__Records supplied__.
____________________

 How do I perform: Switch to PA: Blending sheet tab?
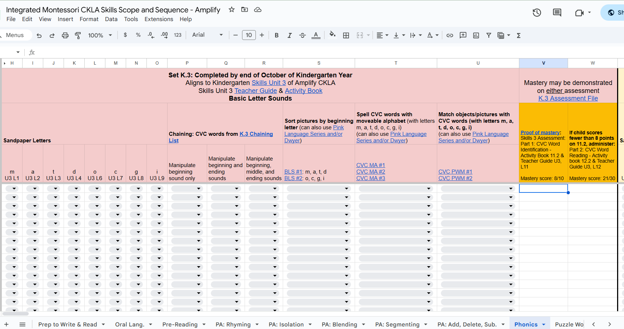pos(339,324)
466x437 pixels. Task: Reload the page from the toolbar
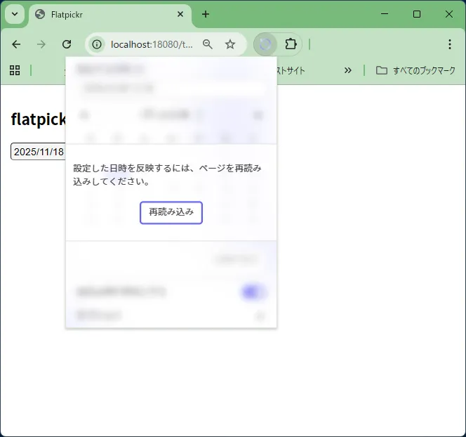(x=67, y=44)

____________________

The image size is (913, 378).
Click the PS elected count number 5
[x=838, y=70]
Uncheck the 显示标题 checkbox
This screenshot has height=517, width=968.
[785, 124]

____________________

__Exercise task__.
Format everything in the listing from the line containing "How do I perform: Switch" down to the line containing "(x=67, y=44)" as a JSON list of strings, one string per line and no blank lines, with the pictures left out.

__Task response__.
[
  " How do I perform: Switch to PA: Blending sheet tab?",
  "pos(339,324)",
  "466x437 pixels. Task: Reload the page from the toolbar",
  "(x=67, y=44)"
]